The arguments seem to me to be visual vs technical vs semantic. Visually, periods separated by non-breaking spaces emphasise the omission or pause. Technically, periods separated by regular spaces may get broken across lines and an ellipsis character can get lost with translating character encodings. Semantically, the ellipsis has a distinct meaning from a group of spaces and periods.

In my opinion, using periods and spaces is nonsense. There is a distinct character for an ellipsis, so use it. A period means the end of a sentence, it is meaningless to end a sentence three or four times. Using periods (separated by spaces or not) just because it looks like an ellipsis is like using a 0 (numeral zero) as an O (capital O). But that's just my opinion.

In short—The character exists because it IS a distinct character and the benefits of using it are… debatable.

  • Unfortunately, not only is there not a unique character for ending a sentence as opposed to indicating abbreviations, but a useful character sequence to mark the end of a sentence has been thrown by the wayside as a result of people who confused the limitations of automated typesetting machines as a sign of quality typography.
    – supercat
    Jan 23, 2020 at 23:07
  • "Its problem is that it’s too small, constrained by the physics of font design to be only one em wide." This is untrue; nothing prevents a character in a modern font from exceeding 1 em wide, for example U+2E3B, three em dash, "⸻".
    – Vaelus
    Feb 5 at 16:57

could also be achieved by appropriate kerning instead?

Typesetting conventions have been developed for over 500 years of letterpress printing.
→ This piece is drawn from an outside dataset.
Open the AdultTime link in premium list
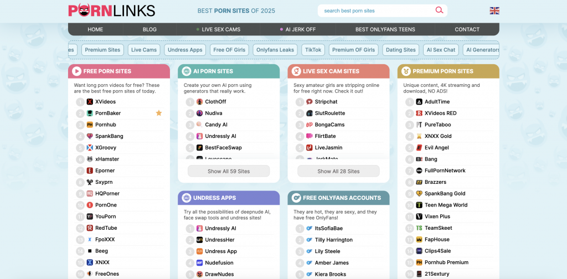 click(437, 102)
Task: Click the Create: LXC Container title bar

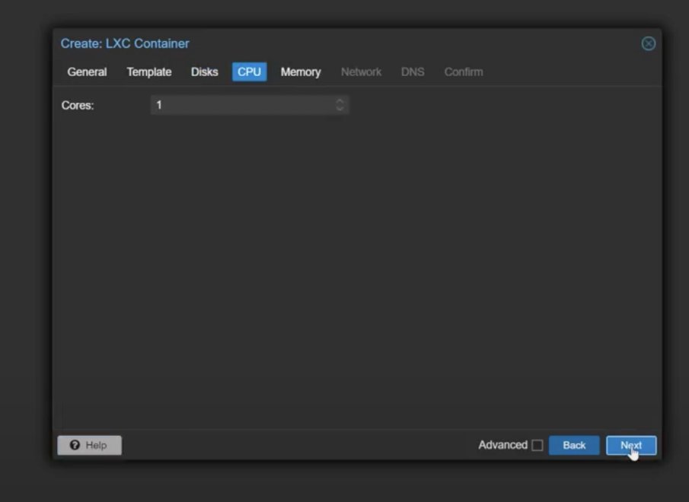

Using one character instead of manually kerning 3 metal characters each time an ellipses was used made a lot of sense. It was simply practical and also the most simple way to achieve a consistent and visually pleasing result.

And the same arguments are true today. In the text flow of digital documents, individual dots for an ellipses are calling for trouble (e.g. unwanted line breaks) and when documents are copied as plained you can’t copy your manual kerning. And even if you could, you wouldn’t know if the kerning is consistent and who would want to kern all that anyway.

  • Thank you very much for your interesting arguments! Pointing out the historical development is very smart. As you mentioned line breaks could give troubles, but is it even possible to specify that characters inside a morpheme shouldn’t be divided because of a line break?
    – elegent
    Apr 12, 2016 at 18:09
  • "Typesetting conventions have been developed for over 500 years of letterpress printing. Using one character instead of manually kerning 3 metal characters each time an ellipses was used made a lot of sense." But traditional letterpress printing doesn't have an ellipses character. The ugly little one-character version was invented for desktop publishing.